> _Problem details_: When copying the data below, keep only the lines from the one with "Screen dimensions: 1320x770" through the one with "Expand the Gamepad category", word for word, and skip the pictures.

> _Dataset excerpts_:

┌────────

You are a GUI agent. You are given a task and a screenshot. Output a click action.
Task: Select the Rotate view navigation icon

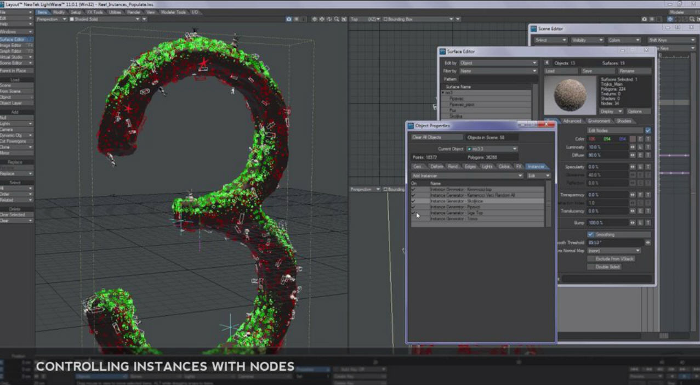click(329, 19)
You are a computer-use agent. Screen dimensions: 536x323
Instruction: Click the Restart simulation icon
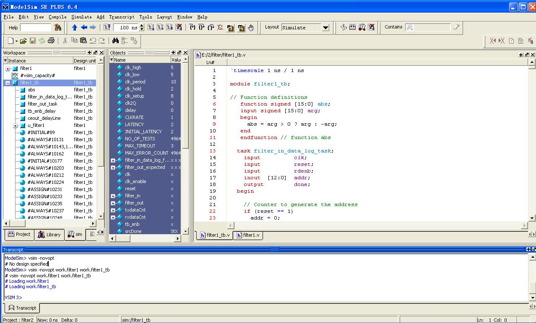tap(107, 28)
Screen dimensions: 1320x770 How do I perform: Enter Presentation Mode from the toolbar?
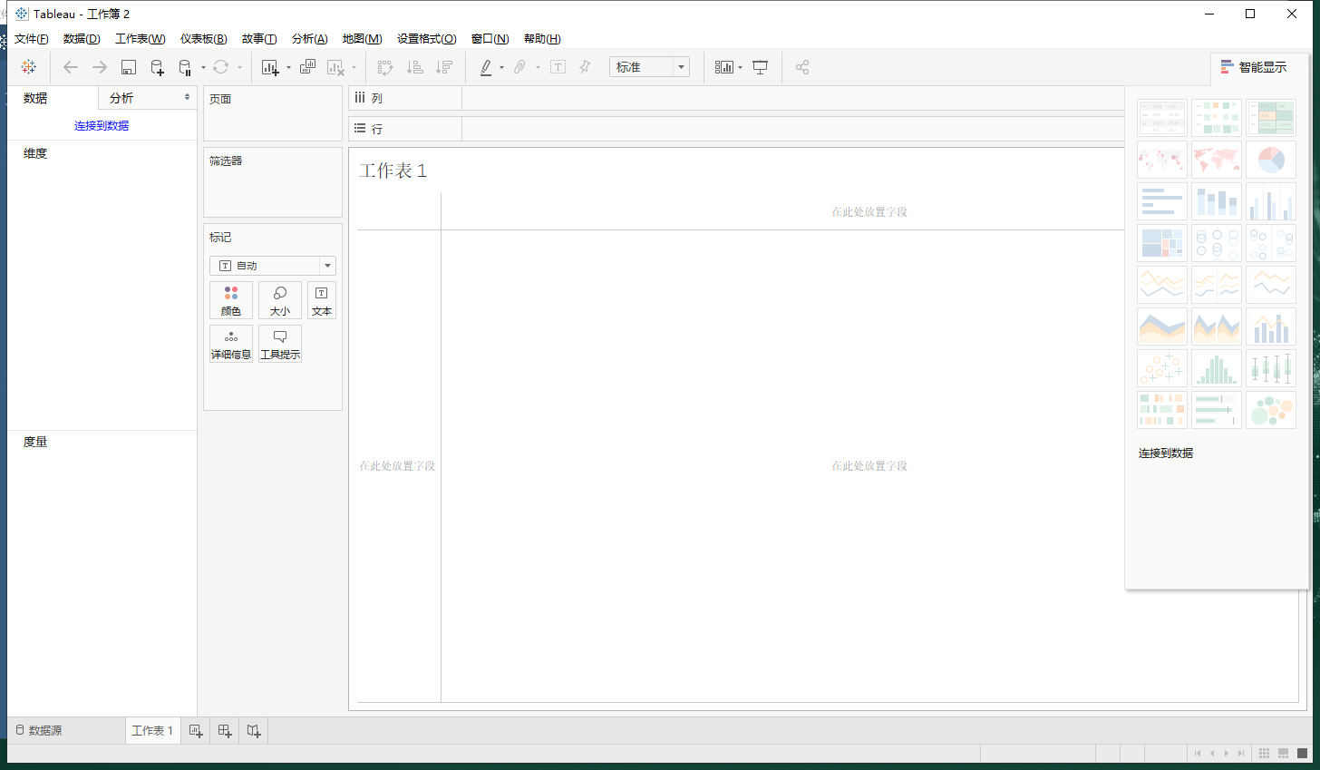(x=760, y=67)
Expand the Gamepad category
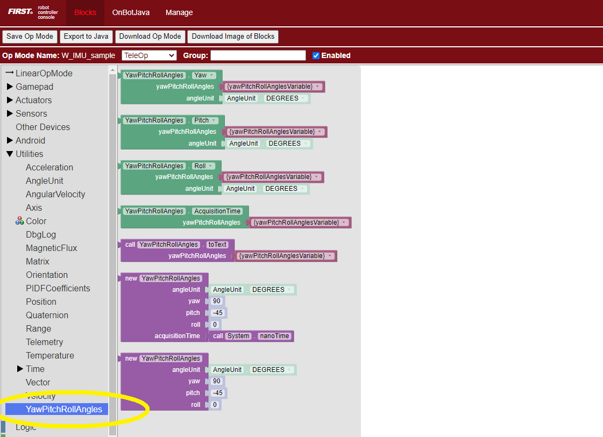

└────────
┌────────

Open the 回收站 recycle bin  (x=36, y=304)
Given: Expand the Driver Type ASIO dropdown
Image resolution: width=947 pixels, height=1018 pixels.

└────────

> _Expected answer_:
Screen dimensions: 1320x770 How do I perform: Enter Presentation Mode from the toolbar?
(x=760, y=67)
Expand the Gamepad category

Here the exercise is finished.